▶ _Supplied passage_
Question about database defragmentation (several TB database)

Question

Question

#Databases #Performance #InterSystems IRIS

I have a database that is 2TB in size (from a LIVE system).

I would like to defragment it but I have some questions. I took a look at official documentation but it does not help.

Is is possible to get a measurement about how much database is fragmented ? (eg: a percentage). Most operating systems are able to give a an indication about how much a filesystem is fragmented before any operation.
The database is on a LIVE server, the IRIS service is restarted every night (around 1AM). Because of that I can't run defragment continuously. I don't think it will be able to complete under 24 hours. If IRIS service is stopped while defragment is running, will it handle it properly or should defragment be stopped before ?
If defragmentation is run once, then stopped, then run again and so on, will there any progress made over the time ? (thus achieving a good defragmentation at some point).

InterSystems recommends do to run the defragmentation outside peak hours.
Based on what is written above, does it make sense to run defrag every night (eg: during 1AM - 6AM, outside peak hours) for several days ?

Product version: IRIS 2024.1

$ZV: IRIS for Windows (x86-64) 2024.1.2 (Build 398U) Thu Oct 3 2024 14:01:59 EDT

Discussion (10)2

Log in or sign up to continue

Norman W. Freeman · Jun 27

I wrote a script that calculate database fragmentation level (between 0 and 100%). The idea is to fetch all blocks, to find which global they belongs to, and then count how many segments exists (one sequence being a set of consecutive blocks belonging to same global (eg: in AAAADDBBAACCC there is 5 segments). It's based on Dmitry BlocksExplorer open source project. The formula is as such :

Fragmentation % = (TotalSegments - GlobalCount) / (TotalBlocks - GlobalCount)

Blocks	Formula	Fragmentation
AAAAAACCBBDD (best)	(4-4) / (13-4)	0%
AAAADDBBAACCC	(5-4) / (13-4)	11%
ACADDAABBAACC	(8-4) / (13-4)	44%
ACABADADBACAC (worst)	(13-4) / (13-4)	100%

///usage: do ..ReadBlocks("D:\YOUR_DATABASE\")
ClassMethod ReadBlocks(path As %String)
{
    new $namespace
    znspace "%sys"
    //get total amount of blocks
    set db = ##class(SYS.Database).%OpenId(path)
    set totalblocks = db.Blocks
    set db = ""
    set blockcount = 0
    open 63:"^^"_path	
    set ^TEMP("DEFRAG", "NODES", 3)=$listbuild("", 0)	
    while $data(^TEMP("DEFRAG", "NODES"))=10 //any childs
    {
        set blockId = ""

▶ _Records supplied_
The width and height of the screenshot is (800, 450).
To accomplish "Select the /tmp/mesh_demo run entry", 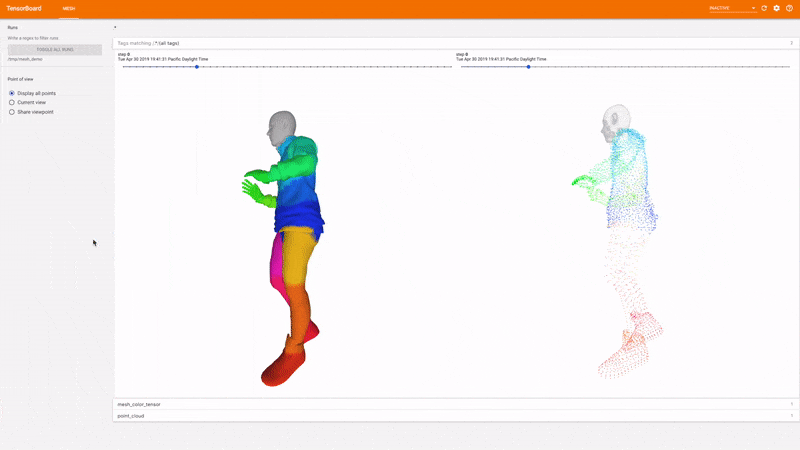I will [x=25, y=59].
==
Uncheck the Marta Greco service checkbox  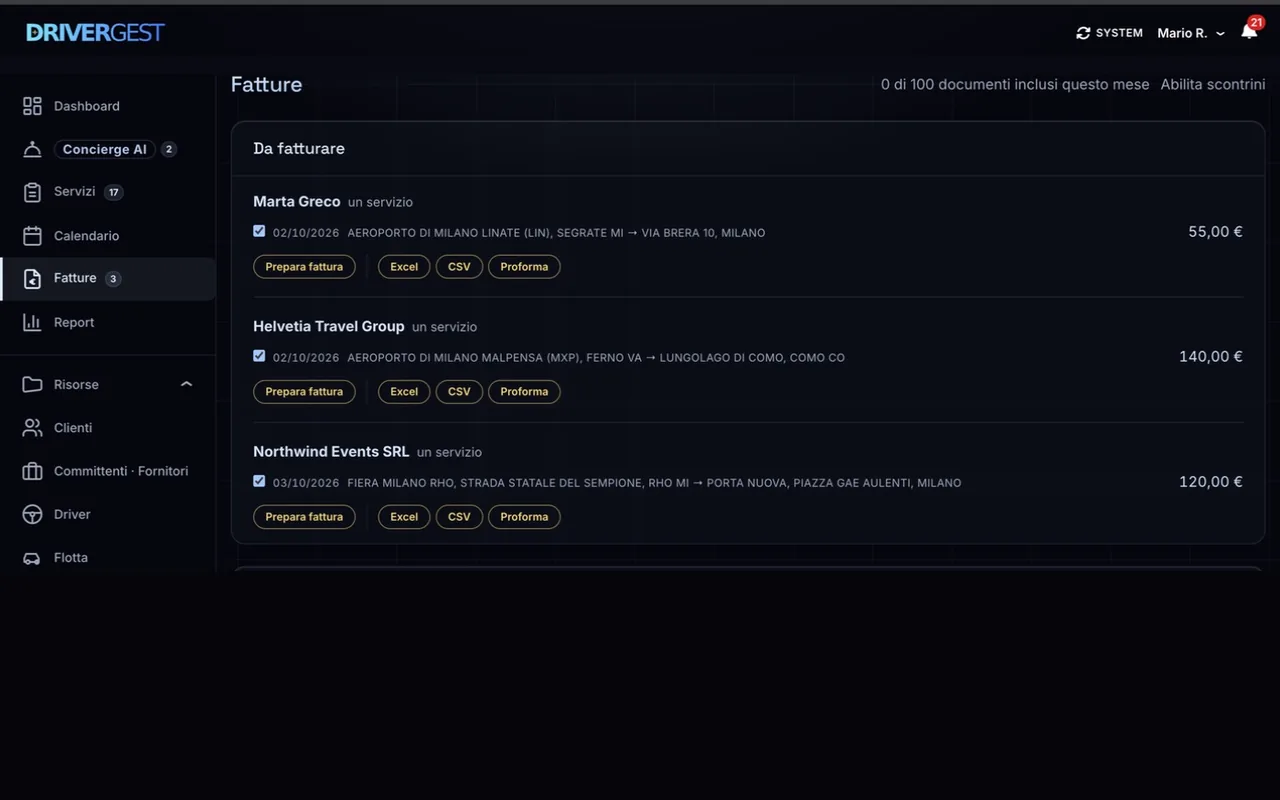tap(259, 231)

▶ _What you need to do_
In the forum thread on database defragmentation, rewrite the part that opens with "Product version: IRIS" and closes with "(TotalBlocks - GlobalCount)", replacing "consecutive" with "contiguous".

▶ _Answer for the task_
Product version: IRIS 2024.1

$ZV: IRIS for Windows (x86-64) 2024.1.2 (Build 398U) Thu Oct 3 2024 14:01:59 EDT

Discussion (10)2

Log in or sign up to continue

Norman W. Freeman · Jun 27

I wrote a script that calculate database fragmentation level (between 0 and 100%). The idea is to fetch all blocks, to find which global they belongs to, and then count how many segments exists (one sequence being a set of contiguous blocks belonging to same global (eg: in AAAADDBBAACCC there is 5 segments). It's based on Dmitry BlocksExplorer open source project. The formula is as such :

Fragmentation % = (TotalSegments - GlobalCount) / (TotalBlocks - GlobalCount)